Initialize the first part of the basic property settings. You need to look at the datasheet, the CAN sending process and receiving process, and then look at its related status register to understand its meaning. In the filter setting part, you need to understand the difference between its two modes. The mask bit mode is to give a reference value and then use the mask attribute to match, and the list mode is to directly match all according to the reference value of the register. I did not make any special settings for the mask bit here, just set it to accept all.

This process only implements sending standard frames, extended frames, and receiving frame data.

The receiving program uses the interrupt method, see the code function Interrupt_Handle_bxCAN() above, and the sending code is as follows:

void Send_Std_KLS_KL15(unsigned char value)
{
CanTxMsg TxMessage;

TxMessage.StdId=0x570;
TxMessage.IDE=CAN_ID_STD;
TxMessage.RTR=CAN_RTR_DATA;
TxMessage.DLC=8;
TxMessage.Data[0]=value;
TxMessage.Data[1]=0x00;
TxMessage.Data[2]=0x00;
TxMessage.Data[3]=0x00;
TxMessage.Data[4]=0x00;
TxMessage.Data[5]=0x00;
TxMessage.Data[6]=0x00;
TxMessage.Data[7]=0x00;

CAN_Transmit(CAN1, &TxMessage);
}

This is sending a standard frame.
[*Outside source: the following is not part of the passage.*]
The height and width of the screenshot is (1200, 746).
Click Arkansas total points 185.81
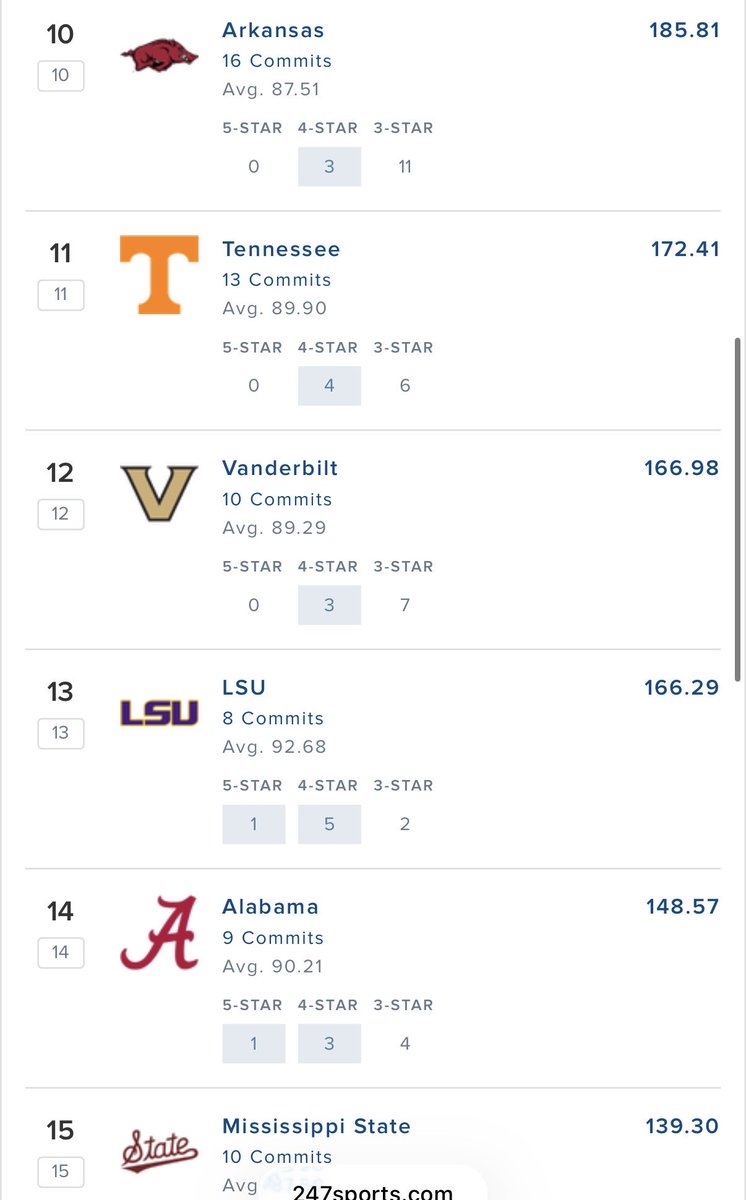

If an extended frame is sent, it is as follows:

void Send_Exd_message(void)
{
CanTxMsg TxMessage;

TxMessage.StdId=0x0000;
TxMessage.ExtId=0x1234;
TxMessage.IDE=CAN_ID_EXT;
TxMessage.RTR=CAN_RTR_DATA;
TxMessage.DLC=2;
TxMessage.Data[0]=0xDE;
TxMessage.Data[1]=0xCA;
CAN_Transmit(CAN1, &TxMessage);
}

Since CAN makes the data link layer transparent, in practical applications, the CAN network can be used efficiently as long as the shield bit is used properly.